Task brief:
Copy all of the following material word for word, keeping every line unchanged.

Record extracts:
====

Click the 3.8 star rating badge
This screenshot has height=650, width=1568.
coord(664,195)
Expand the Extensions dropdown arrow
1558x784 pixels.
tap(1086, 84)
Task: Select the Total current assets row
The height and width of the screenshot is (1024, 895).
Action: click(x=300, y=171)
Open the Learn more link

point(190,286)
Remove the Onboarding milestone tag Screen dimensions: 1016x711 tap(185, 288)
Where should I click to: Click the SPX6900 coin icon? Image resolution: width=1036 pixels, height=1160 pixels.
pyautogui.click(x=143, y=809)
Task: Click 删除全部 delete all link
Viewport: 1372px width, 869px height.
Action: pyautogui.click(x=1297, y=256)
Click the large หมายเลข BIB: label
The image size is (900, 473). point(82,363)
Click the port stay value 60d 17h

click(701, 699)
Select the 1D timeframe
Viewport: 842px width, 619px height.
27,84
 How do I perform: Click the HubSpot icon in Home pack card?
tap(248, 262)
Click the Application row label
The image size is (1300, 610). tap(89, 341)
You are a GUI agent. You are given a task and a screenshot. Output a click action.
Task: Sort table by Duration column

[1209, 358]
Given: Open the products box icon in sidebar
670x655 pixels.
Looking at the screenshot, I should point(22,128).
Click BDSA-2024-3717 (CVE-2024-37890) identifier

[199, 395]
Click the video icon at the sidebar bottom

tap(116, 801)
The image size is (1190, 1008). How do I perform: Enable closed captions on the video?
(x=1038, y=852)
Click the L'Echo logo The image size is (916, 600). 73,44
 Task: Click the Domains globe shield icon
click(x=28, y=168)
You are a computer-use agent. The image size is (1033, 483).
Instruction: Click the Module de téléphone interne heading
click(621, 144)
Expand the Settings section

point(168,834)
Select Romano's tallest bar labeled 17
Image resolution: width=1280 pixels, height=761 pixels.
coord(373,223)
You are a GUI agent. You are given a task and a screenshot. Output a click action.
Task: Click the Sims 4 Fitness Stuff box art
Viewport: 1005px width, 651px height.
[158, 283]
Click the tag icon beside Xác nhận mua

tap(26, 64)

====

Output:
Click the 3.8 star rating badge
This screenshot has height=650, width=1568.
coord(664,195)
Expand the Extensions dropdown arrow
1558x784 pixels.
tap(1086, 84)
Task: Select the Total current assets row
The height and width of the screenshot is (1024, 895).
Action: click(x=300, y=171)
Open the Learn more link

point(190,286)
Remove the Onboarding milestone tag Screen dimensions: 1016x711 tap(185, 288)
Where should I click to: Click the SPX6900 coin icon? Image resolution: width=1036 pixels, height=1160 pixels.
pyautogui.click(x=143, y=809)
Task: Click 删除全部 delete all link
Viewport: 1372px width, 869px height.
Action: pyautogui.click(x=1297, y=256)
Click the large หมายเลข BIB: label
The image size is (900, 473). point(82,363)
Click the port stay value 60d 17h

click(701, 699)
Select the 1D timeframe
Viewport: 842px width, 619px height.
27,84
 How do I perform: Click the HubSpot icon in Home pack card?
tap(248, 262)
Click the Application row label
The image size is (1300, 610). tap(89, 341)
You are a GUI agent. You are given a task and a screenshot. Output a click action.
Task: Sort table by Duration column

[1209, 358]
Given: Open the products box icon in sidebar
670x655 pixels.
Looking at the screenshot, I should point(22,128).
Click BDSA-2024-3717 (CVE-2024-37890) identifier

[199, 395]
Click the video icon at the sidebar bottom

tap(116, 801)
The image size is (1190, 1008). How do I perform: Enable closed captions on the video?
(x=1038, y=852)
Click the L'Echo logo The image size is (916, 600). 73,44
 Task: Click the Domains globe shield icon
click(x=28, y=168)
You are a computer-use agent. The image size is (1033, 483).
Instruction: Click the Module de téléphone interne heading
click(621, 144)
Expand the Settings section

point(168,834)
Select Romano's tallest bar labeled 17
Image resolution: width=1280 pixels, height=761 pixels.
coord(373,223)
You are a GUI agent. You are given a task and a screenshot. Output a click action.
Task: Click the Sims 4 Fitness Stuff box art
Viewport: 1005px width, 651px height.
[158, 283]
Click the tag icon beside Xác nhận mua

tap(26, 64)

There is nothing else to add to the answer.